Here are the minutes and video recording from our Iceberg Sync that took
place on December 5th, 9am-10am PT.  A quick reminder that since the
previous sync was pushed forward one week, we have a shorter window this
time and the next sync is this coming week on 01/19 at 9am PT. If you have
any highlights or agenda items, don't forget to include them in the live doc
<https://docs.google.com/document/d/1YuGhUdukLP5gGiqCbk0A5_Wifqe2CZWgOd3TbhY3UQg/edit?usp=drive_web>
.

As always, anyone can join the discussion so feel free to share the
Iceberg-Sync <https://groups.google.com/g/iceberg-sync> google group with
anyone who is seeking an invite. The notes and the agenda are posted
in the live
doc
<https://docs.google.com/document/d/1YuGhUdukLP5gGiqCbk0A5_Wifqe2CZWgOd3TbhY3UQg/edit?usp=drive_web>
that's
also attached to the meeting invitation.

Minutes:

Meeting Recording ⭕
<https://drive.google.com/file/d/1o-GQg0ER1Jco9RC1ayiXZi4tf4w1BUV_/view?ts=61d71e9c>

Top of the Meeting Highlights

   -

   Lock Manager support for HadoopCatalog: The lock manager functionality
   was recently added by Jack Ye. Nan has added support for this in the
   HadoopCatalog!
   -

   Expiration for the Cache Manager: This functionality has been added by
   Kyle and is now configurable. This can deal with situations where Spark
   would keep things around for a while.
   -

   NOT_STARTS_WITH Operator: This is a significant addition by Kyle and
   allows Iceberg to handle instances where Spark negates a STARTS WITH.
   -

   Time Traveling w/ Schema Changes now Fixed: Wing Yew made an update to
   allow time traveling to also include changing to the schema that was used
   at the time. (Spark 2.4 to Spark 3.2)
   -

   GCSFileIO: This was recently added by Dan. Also, thanks to Kyle for
   testing it out!
   -

   Spark vectorized reads with equality deletes: Yufei has this added and
   working!
   -

   DELETE, UPDATE, MERGE in Spark 3.2: The work is continuing for the
   copy-on-write plans for Spark 3.2 and the 0.13.0 release will soon
   unblocked. Thanks Anton!
   -

   Rewrite data files stored procedure: Allows you to select portions of
   the table to consider for rewrites.

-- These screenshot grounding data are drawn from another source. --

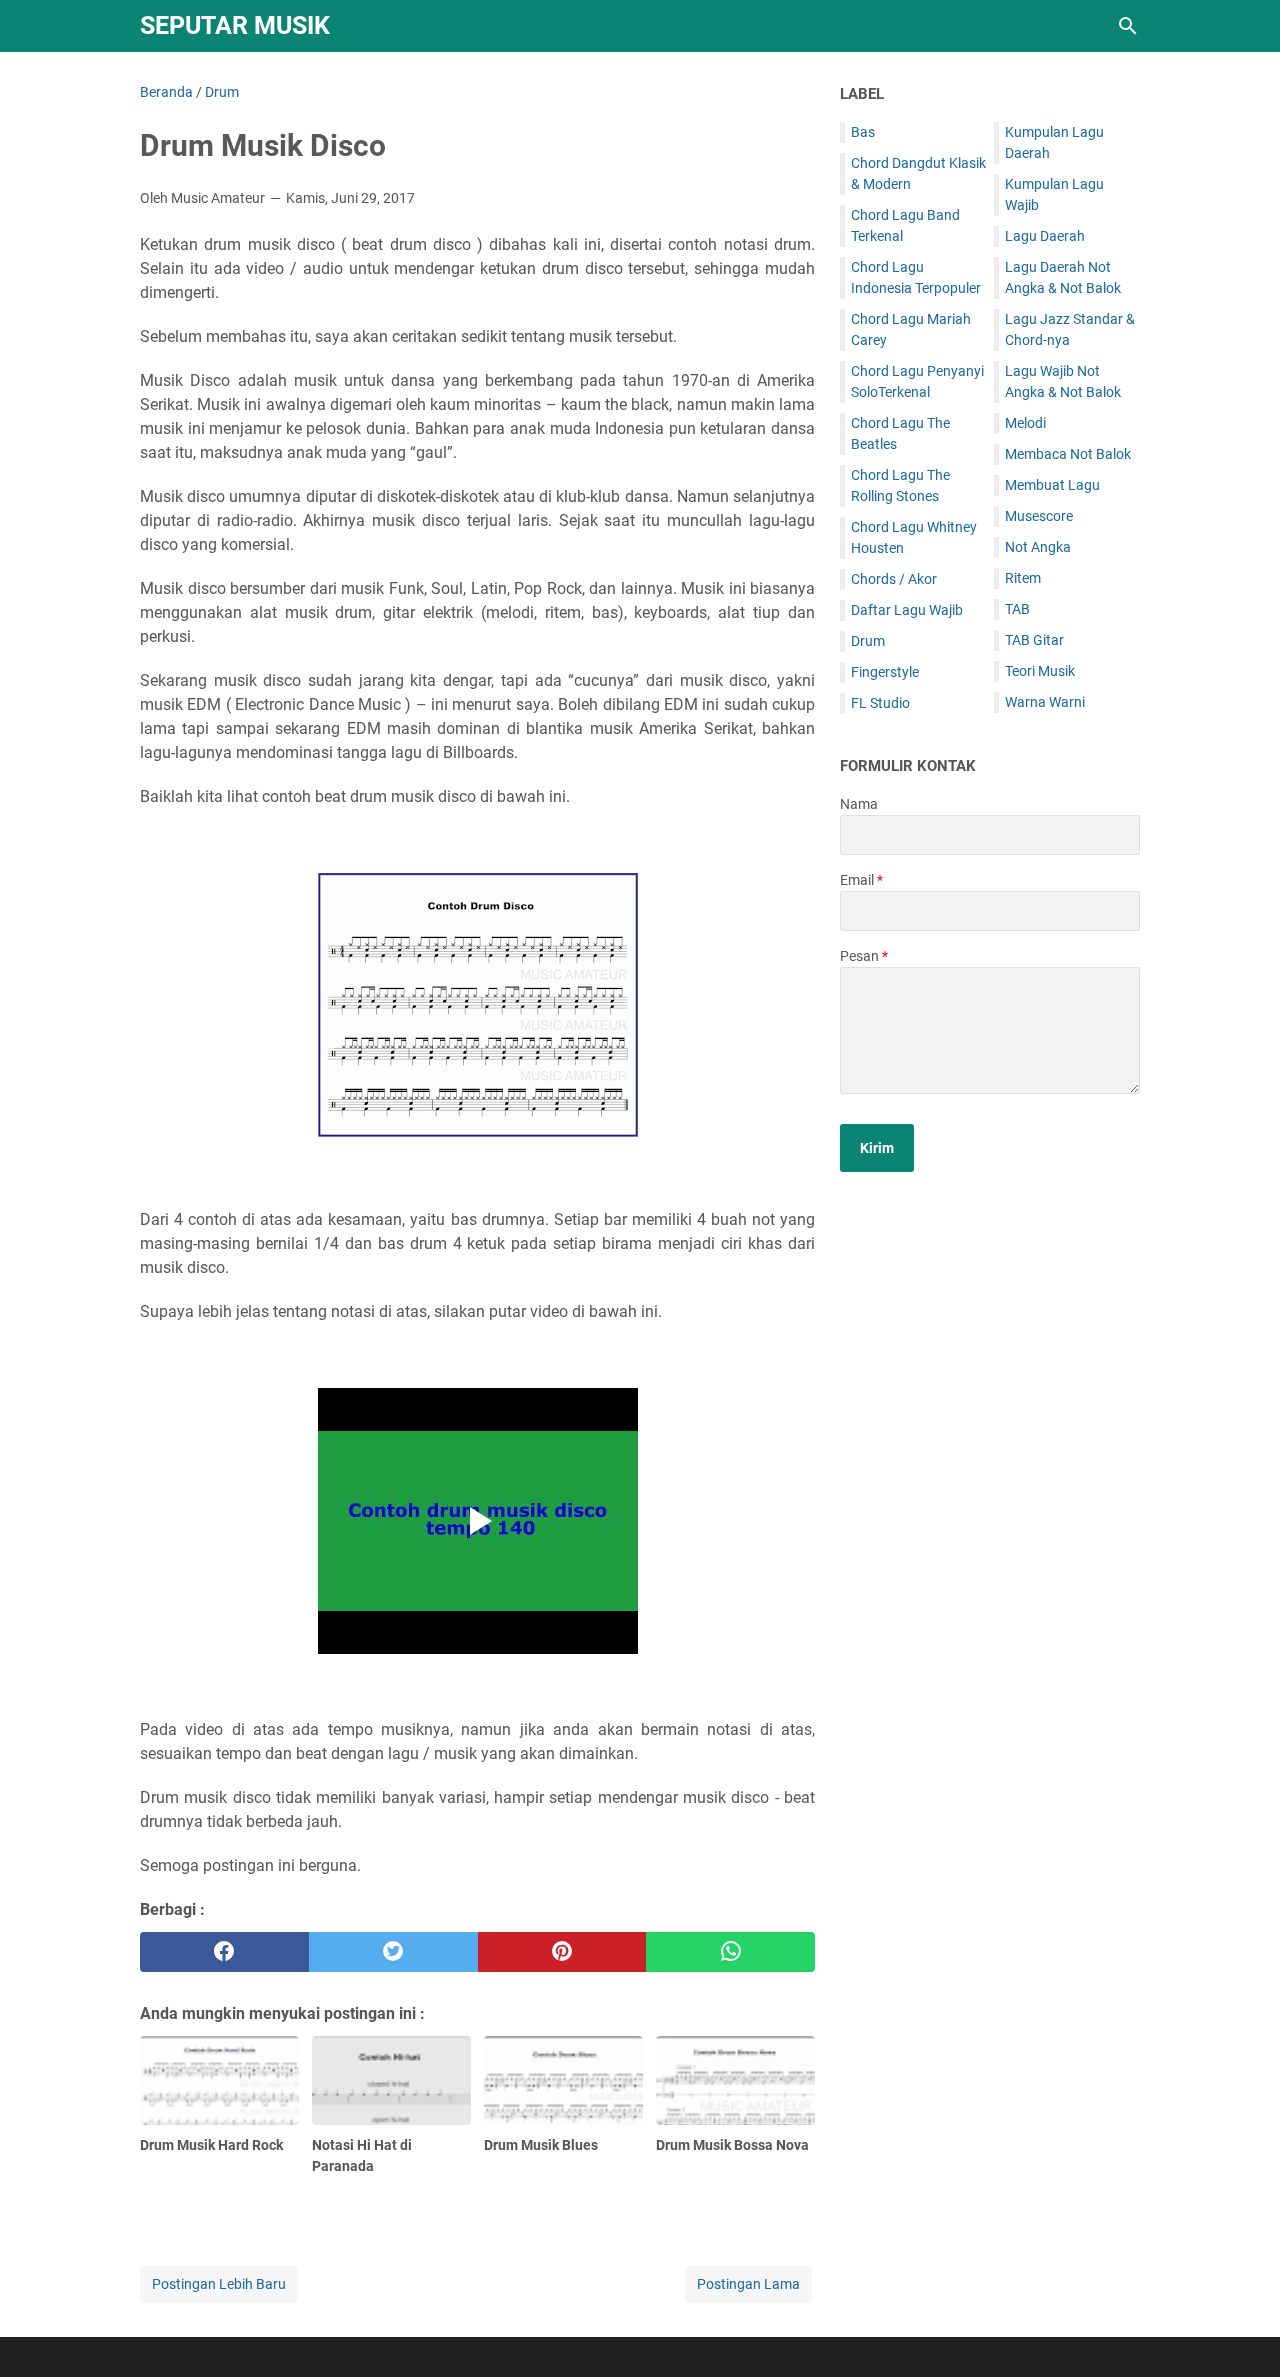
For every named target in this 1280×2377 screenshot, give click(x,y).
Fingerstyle (885, 672)
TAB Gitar (1034, 640)
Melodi (1025, 423)
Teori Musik (1040, 671)
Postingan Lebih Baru (219, 2284)
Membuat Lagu (1052, 485)
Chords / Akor (894, 579)
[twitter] (393, 1952)
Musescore (1039, 516)
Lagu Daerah (1045, 236)
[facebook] (224, 1952)
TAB (1017, 609)
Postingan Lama (748, 2284)
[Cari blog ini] (1128, 26)
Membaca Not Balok (1068, 454)
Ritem (1023, 578)
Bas (863, 132)
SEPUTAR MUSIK (235, 25)
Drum (868, 641)
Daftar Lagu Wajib (907, 610)
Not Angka (1038, 547)
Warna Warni (1045, 702)
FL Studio (880, 703)
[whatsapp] (730, 1952)
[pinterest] (562, 1952)
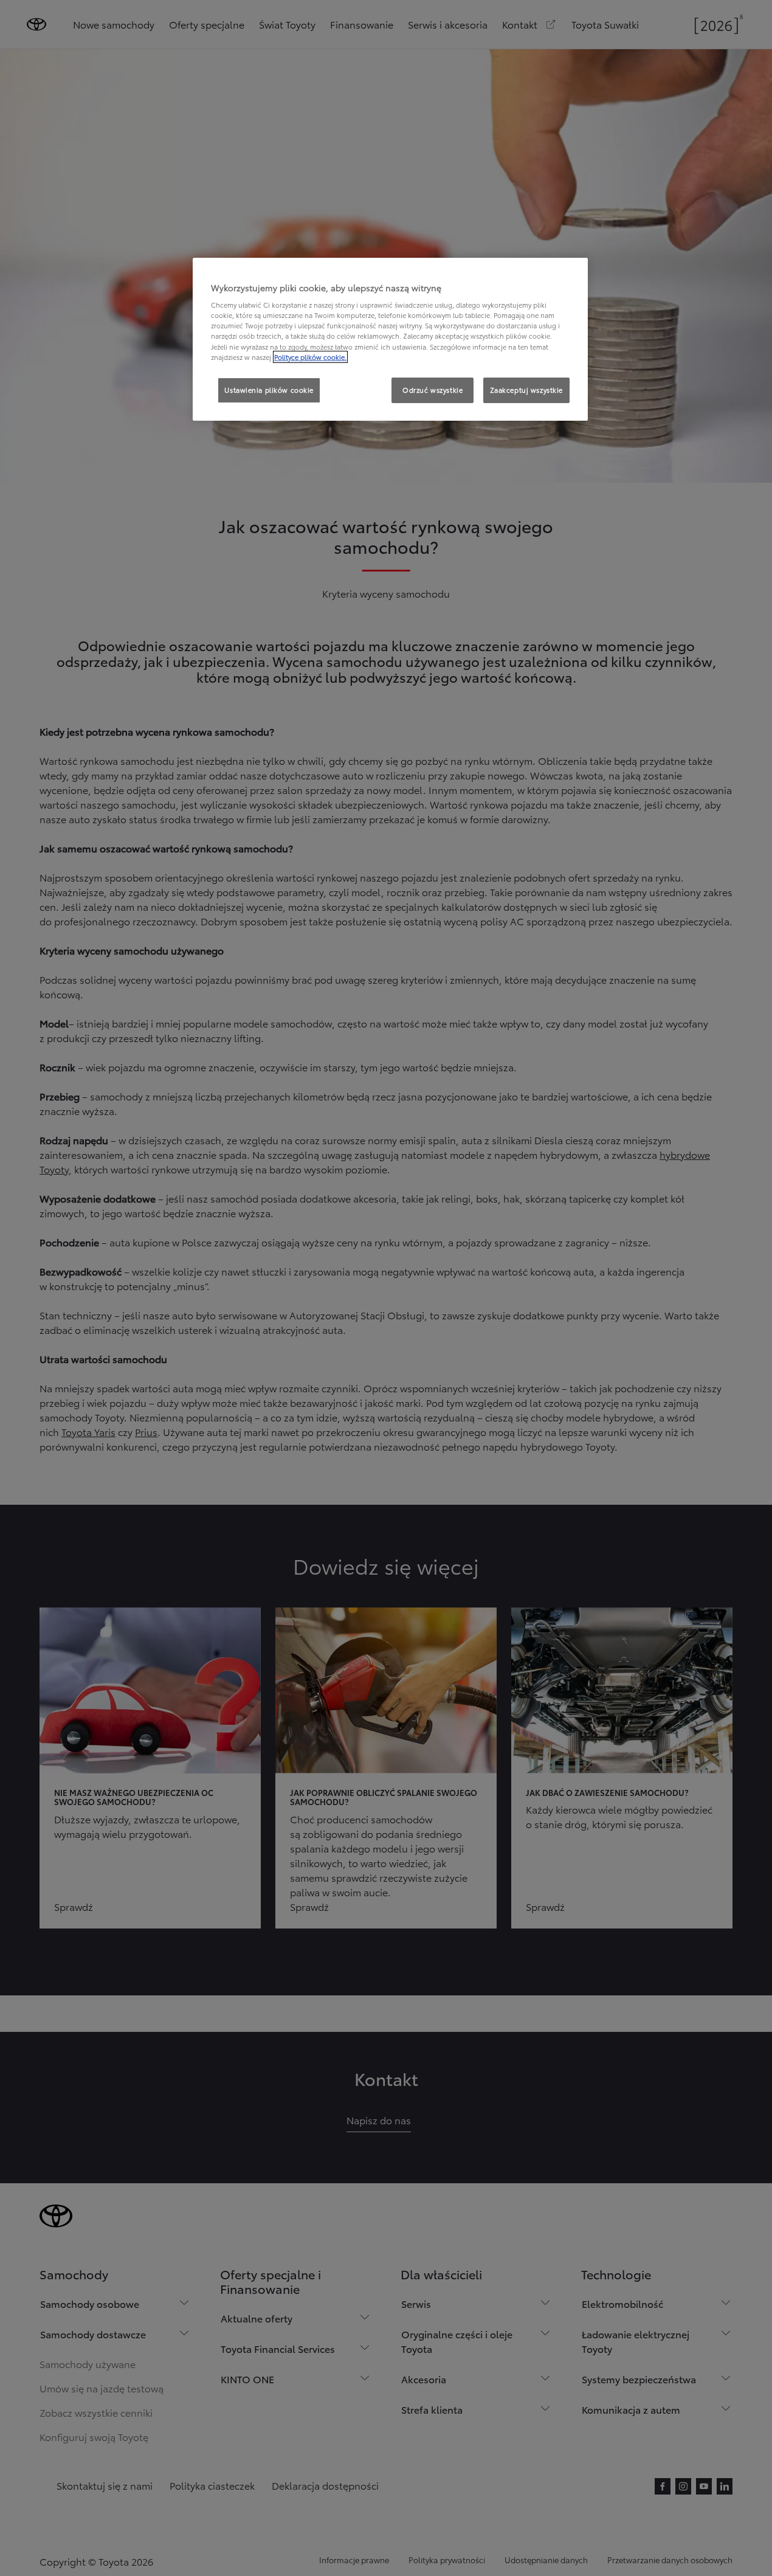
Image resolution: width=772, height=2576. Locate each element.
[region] (390, 339)
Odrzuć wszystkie (432, 390)
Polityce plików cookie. (310, 357)
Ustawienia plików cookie (269, 390)
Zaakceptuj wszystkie (526, 390)
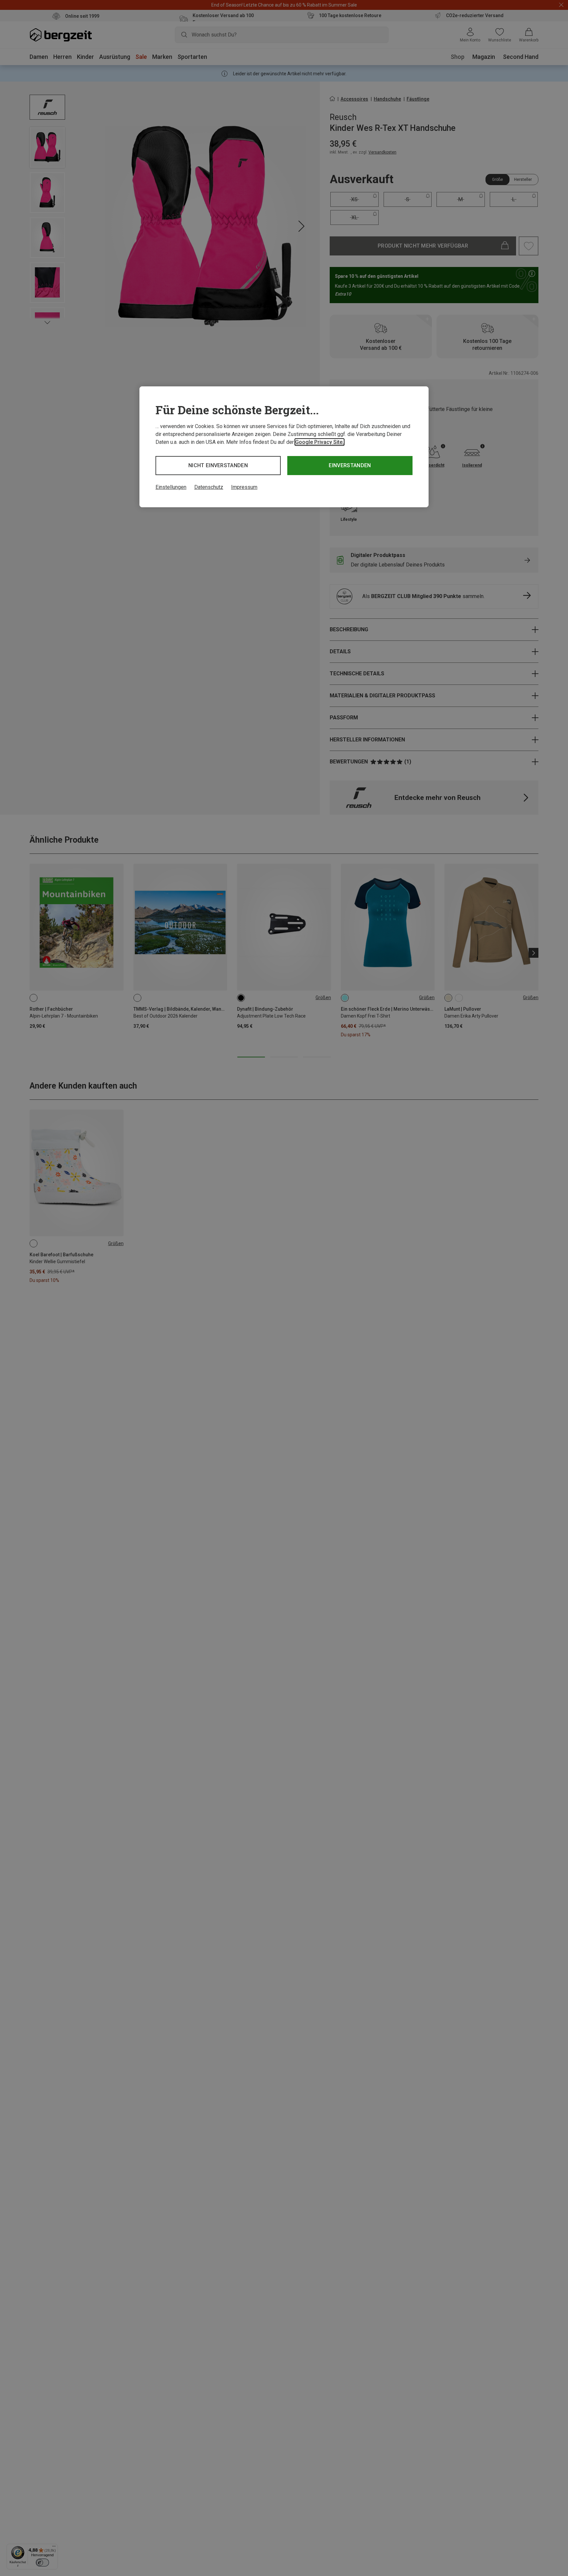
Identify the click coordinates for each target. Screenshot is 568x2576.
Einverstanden (350, 465)
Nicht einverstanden (218, 465)
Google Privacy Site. (319, 442)
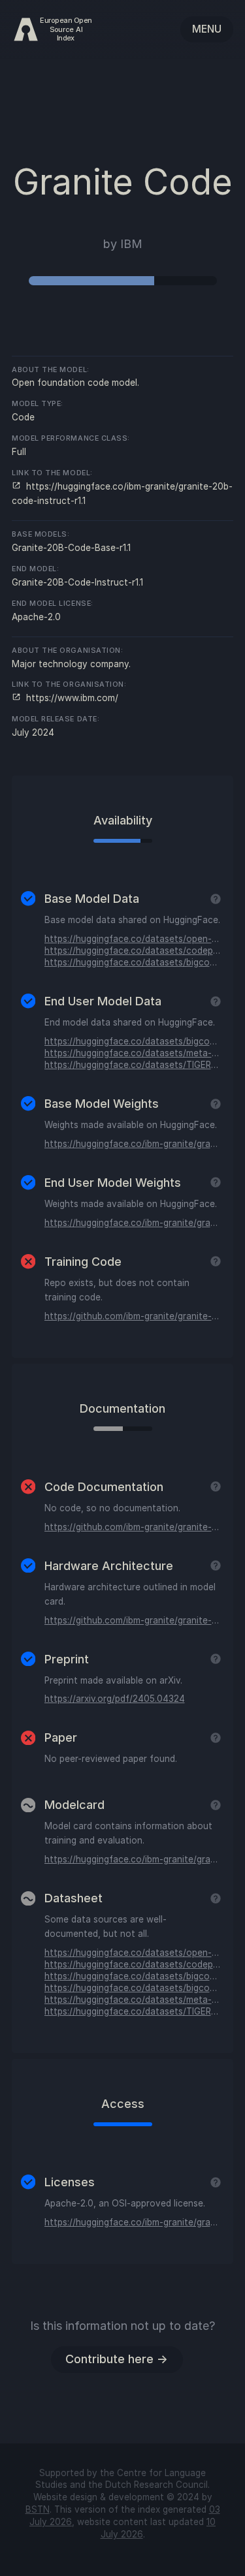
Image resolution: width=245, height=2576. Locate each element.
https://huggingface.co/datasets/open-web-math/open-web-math (133, 939)
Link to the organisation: (69, 684)
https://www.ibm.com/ (71, 698)
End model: (35, 569)
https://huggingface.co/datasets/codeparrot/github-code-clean (133, 950)
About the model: (51, 370)
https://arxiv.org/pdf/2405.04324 (114, 1698)
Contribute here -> (116, 2359)
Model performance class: (71, 438)
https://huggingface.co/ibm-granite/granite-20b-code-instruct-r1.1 (133, 1222)
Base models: (40, 534)
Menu (206, 29)
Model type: (37, 404)
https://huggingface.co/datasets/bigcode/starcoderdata (133, 962)
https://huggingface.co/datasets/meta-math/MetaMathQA (133, 1053)
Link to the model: (52, 473)
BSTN (37, 2509)
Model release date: (55, 719)
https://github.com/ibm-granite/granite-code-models (133, 1316)
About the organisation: (67, 650)
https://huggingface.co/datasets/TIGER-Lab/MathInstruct (133, 1065)
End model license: (52, 603)
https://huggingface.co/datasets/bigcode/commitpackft (133, 1041)
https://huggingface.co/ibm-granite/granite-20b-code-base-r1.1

This was recently added by Ajantha!


Upcoming 0.13.0 Release

   -

   Bugfixes getting in very quickly
   -

   Spark 3.2 support should be in by the end of the week to unblock this
   (waiting on MERGE support)
   -

   Release candidate is expected in ~1 week.


MergeOnRead feature

   -

   Anton is working on this currently.
   -

   Support for this required moving all of the plans from the optimizer in
   Spark into the analyzer. (Pretty significant change to how plans work in
   Iceberg’s SQL extensions, and this is a Spark 3.2 change only)


   -

   DELETE FROM is in an approved PR and should be merged soon

Tagging and branching

   -

   The work on adding this to the java implementation is underway and the
   more eyes on this the better
   -

   This is a good time for considerations on how we identify branches and
   tags in select queries in various engines
   -

   How should branch history be used?
   -

      More useful if time-traveling in a branch uses the history of that
      branch instead of the current main branch
      -

      This would require an update to the spec
      -

   The proposed spec defines `min-snapshots-to-keep` and
   `max-snapshot-age-ms` as the default for all branches, and then allow that
   to be overridden for particular branches.

Delete read optimization

   -

   Support for vectorized readers for positional deletes and equality
   deletes has been merged in
   -

   For non-vectorized reads, some memory optimizations are pending: PR #3535
   <https://github.com/apache/iceberg/pull/3535>

REST Catalog

   -

   There’s been a lot of discussions and the rest catalog spec is coming
   together!
   -

   The open API spec for namespace operations should be ready to merge soon
   (create namespace, drop namespace, create namespace property, etc.)
   -

   One of the goals here is to have a standardized API to enable more
   flexible implementations that don’t require users to load a runtime jar.
   Other goals include better conflict detection and handling cases where an
   old writer drops refs.
   -

   The REST catalog should also enable light wrapping of an existing
   catalog implementation, i.e. JDBC, to expose a language-independent
   interface with an existing catalog. (Although we most likely will not
   include such a service as part of the open-source Iceberg project)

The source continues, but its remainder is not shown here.